Di samping itu, berkenaan dengan perilaku orang yang tidak mau berbagi ruang dalam majelis sebagaimana yang diceritakan dalam riwayat tersebut, Allah turunkan surat al-Mujadilah ayat 11, yang jika diperhatikan secara seksama juga menyerukan prinsip inklusivisme, bahkan lebih spesifik: inklusivisme dalam pendidikan, yaitu perintah Allah untuk berbagi ruang dalam majelis-majelis pertemuan tanpa membedakan status dan kondisi seseorang – semuanya harus mendapatkan hak dan fasilitas yang adil. Firman-Nya,
يَاأَيُّهَا الَّذِينَ آمَنُوا إِذَا قِيلَ لَكُمْ تَفَسَّحُوا فِي الْمَجَالِسِ فَافْسَحُوا يَفْسَحِ اللَّهُ لَكُمْ وَإِذَا قِيلَ انْشُزُوا فَانْشُزُوا يَرْفَعِ اللَّهُ الَّذِينَ آمَنُوا مِنْكُمْ وَالَّذِينَ أُوتُوا الْعِلْمَ دَرَجَاتٍ وَاللَّهُ بِمَا تَعْمَلُونَ خَبِيرٌ
Hai orang-orang beriman apabila dikatakan kepadamu: "Berlapang-lapanglah dalam majelis", maka lapangkanlah niscaya Allah akan memberi kelapangan untukmu. Dan apabila dikatakan: "Berdirilah kamu", maka berdirilah, niscaya Allah akan meninggikan orang-orang yang beriman di antaramu dan orang-orang yang diberi ilmu pengetahuan beberapa derajat. Dan Allah Maha Mengetahui apa yang kamu kerjakan.
Ayat ini secara spesifik menjelaskan tentang perintah membuka akses pendidikan secara luas kepada siapapun tanpa terkecuali. Bahkan Allah akan memberikan pahala yang sangat besar (yafsahillahu lakum) kepada orang yang mau mengupayakan dan menjamin terbukanya akses pendidikan. Al-Baghawi ketika menafsirkan kalimat yafsahillahu lakum (Allah akan melapangkan bagi kalian), mengatakan bahwa yang dimaksud dengan kalimat tersebut adalah Allah akan melapangkan surga bagi kalian dan majelis-majelis yang ada di dalamnya.

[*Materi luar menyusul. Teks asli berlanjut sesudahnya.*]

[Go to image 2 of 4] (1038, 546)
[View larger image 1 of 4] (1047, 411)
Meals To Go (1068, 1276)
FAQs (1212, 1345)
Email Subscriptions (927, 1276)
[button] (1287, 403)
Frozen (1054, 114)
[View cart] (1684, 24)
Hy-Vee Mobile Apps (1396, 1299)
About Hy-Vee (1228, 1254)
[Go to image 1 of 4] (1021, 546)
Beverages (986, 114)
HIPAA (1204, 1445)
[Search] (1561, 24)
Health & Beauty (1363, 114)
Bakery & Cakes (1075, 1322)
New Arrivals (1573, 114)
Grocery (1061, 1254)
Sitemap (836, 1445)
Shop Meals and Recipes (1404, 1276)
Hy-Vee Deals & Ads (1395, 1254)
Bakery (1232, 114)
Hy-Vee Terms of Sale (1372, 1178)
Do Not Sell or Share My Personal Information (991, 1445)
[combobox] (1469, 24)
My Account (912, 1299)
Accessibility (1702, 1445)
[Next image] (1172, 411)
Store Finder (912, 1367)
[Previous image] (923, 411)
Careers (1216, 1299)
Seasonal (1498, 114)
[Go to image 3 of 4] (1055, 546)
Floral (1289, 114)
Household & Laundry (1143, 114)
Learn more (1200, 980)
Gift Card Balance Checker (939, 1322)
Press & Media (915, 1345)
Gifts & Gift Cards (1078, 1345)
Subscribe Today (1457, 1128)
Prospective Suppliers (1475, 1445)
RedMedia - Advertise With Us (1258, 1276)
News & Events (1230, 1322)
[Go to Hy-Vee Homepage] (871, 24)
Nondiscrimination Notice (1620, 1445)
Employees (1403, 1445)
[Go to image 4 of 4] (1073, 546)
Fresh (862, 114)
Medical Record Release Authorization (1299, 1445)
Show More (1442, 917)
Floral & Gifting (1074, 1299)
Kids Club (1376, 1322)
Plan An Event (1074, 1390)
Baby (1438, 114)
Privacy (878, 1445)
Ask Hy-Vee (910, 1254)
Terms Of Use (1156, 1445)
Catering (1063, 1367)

Dalam semangat yang sama, ayat tersebut juga dapat dipahami secara mafhum mukhalafah (divergent meaning). Salah satu makna perintah dalam usul fikih adalah al-amru bi al-sya’i yastalzimu al-nahy ‘an dhiddihi (perintah untuk melakukan sesuatu berarti larangan untuk melakukan kebalikannya). Artinya, perintah membuka akses pendidikan seluas-luasnya dan seadil-adilnya, berarti larangan bagi siapa saja untuk menghambat, menghalangi, dan menutup akses pendidikan.

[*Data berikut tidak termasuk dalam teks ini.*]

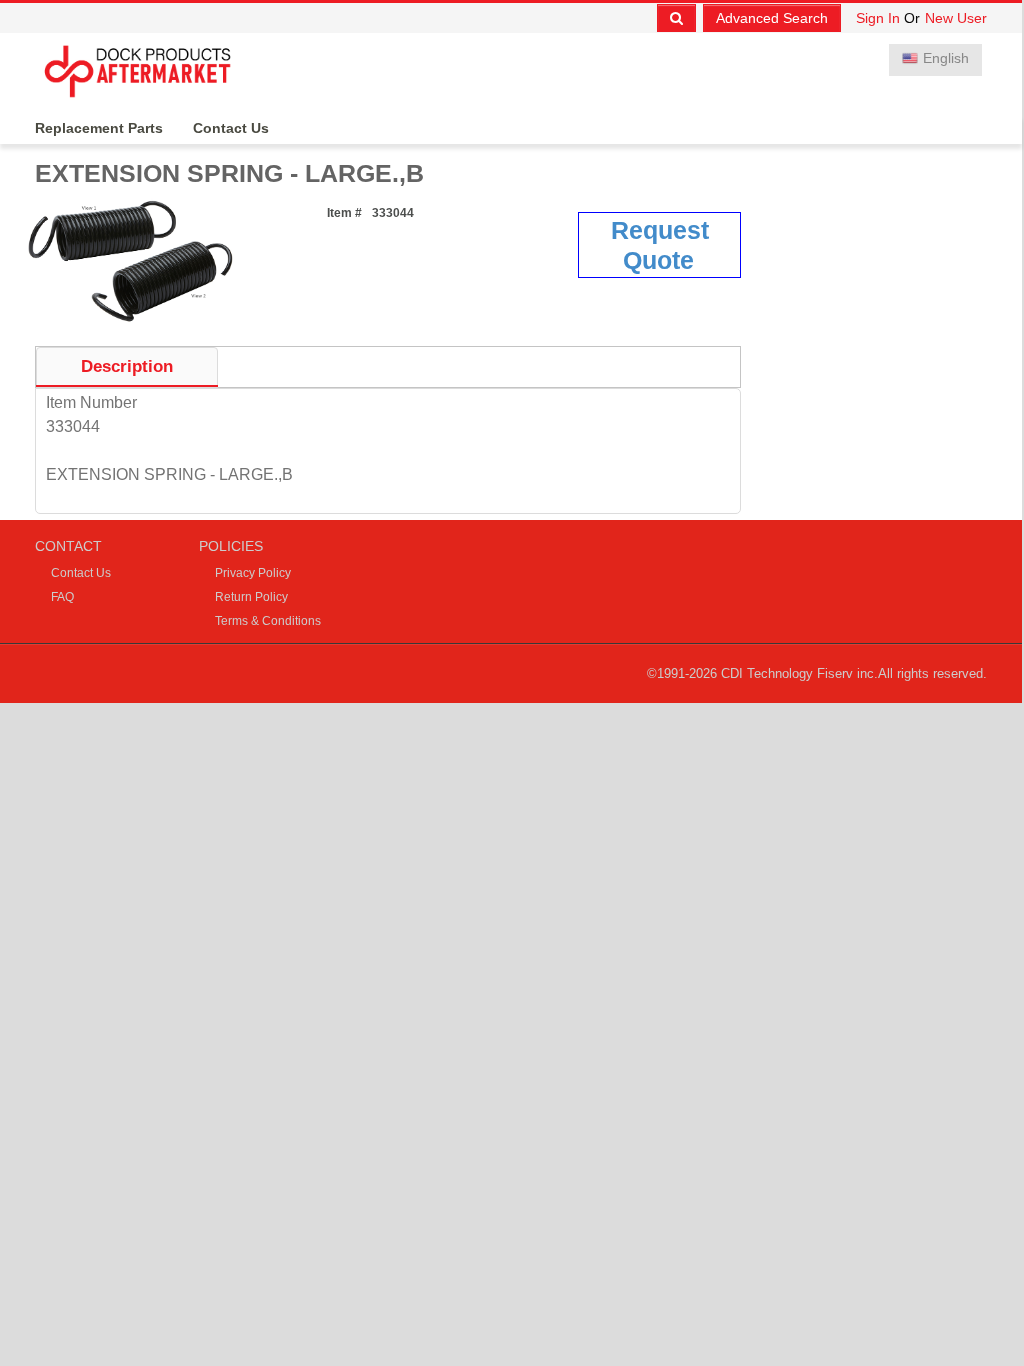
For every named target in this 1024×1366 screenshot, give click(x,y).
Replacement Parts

Akhirnya, penjelasan di atas mudah-mudahan dapat menjadikan kita lebih peka dan menyadari pentingnya pendidikan bagi semua orang, tanpa ada diskriminasi. Di antara yang sering mendapatkan diskriminasi, misalnya, adalah kelompok difabel. Saudara-saudara kita difabel adalah orang yang sama-sama memiliki hak untuk menikmati pendidikan, fasilitas publik, tempat ibadah, dan segala hak lain yang diperuntukkan bagi warga negara pada umumnya. Kini sudah saatnya kita mengadvokasi setiap orang yang mendapatkan diskriminasi dan mendorong pihak yang memiliki otoritas untuk menciptakan kebijakan yang pro terhadap pendidikan inklusi.